RECORDS FOR THIS EXERCISE
^^^^^^^^

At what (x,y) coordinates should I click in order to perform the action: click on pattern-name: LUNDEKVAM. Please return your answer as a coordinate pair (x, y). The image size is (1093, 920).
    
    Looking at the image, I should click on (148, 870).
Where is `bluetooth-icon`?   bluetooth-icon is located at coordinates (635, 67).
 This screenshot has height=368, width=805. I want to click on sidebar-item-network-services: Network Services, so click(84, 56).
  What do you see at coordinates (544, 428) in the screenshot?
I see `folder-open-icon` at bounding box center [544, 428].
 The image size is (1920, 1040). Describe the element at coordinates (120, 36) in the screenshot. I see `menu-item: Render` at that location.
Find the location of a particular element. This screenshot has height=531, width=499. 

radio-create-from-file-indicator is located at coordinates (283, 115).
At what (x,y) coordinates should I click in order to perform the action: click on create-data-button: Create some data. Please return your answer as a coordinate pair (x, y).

^^^^^^^^

WHAT IS BEING ASKED
Copy all of the lines above word for word, with nothing changed, added, or left out.

EXERCISE SOLUTION
At what (x,y) coordinates should I click in order to perform the action: click on pattern-name: LUNDEKVAM. Please return your answer as a coordinate pair (x, y). The image size is (1093, 920).
    
    Looking at the image, I should click on (148, 870).
Where is `bluetooth-icon`?   bluetooth-icon is located at coordinates (635, 67).
 This screenshot has height=368, width=805. I want to click on sidebar-item-network-services: Network Services, so click(84, 56).
  What do you see at coordinates (544, 428) in the screenshot?
I see `folder-open-icon` at bounding box center [544, 428].
 The image size is (1920, 1040). Describe the element at coordinates (120, 36) in the screenshot. I see `menu-item: Render` at that location.
Find the location of a particular element. This screenshot has height=531, width=499. 

radio-create-from-file-indicator is located at coordinates (283, 115).
At what (x,y) coordinates should I click in order to perform the action: click on create-data-button: Create some data. Please return your answer as a coordinate pair (x, y).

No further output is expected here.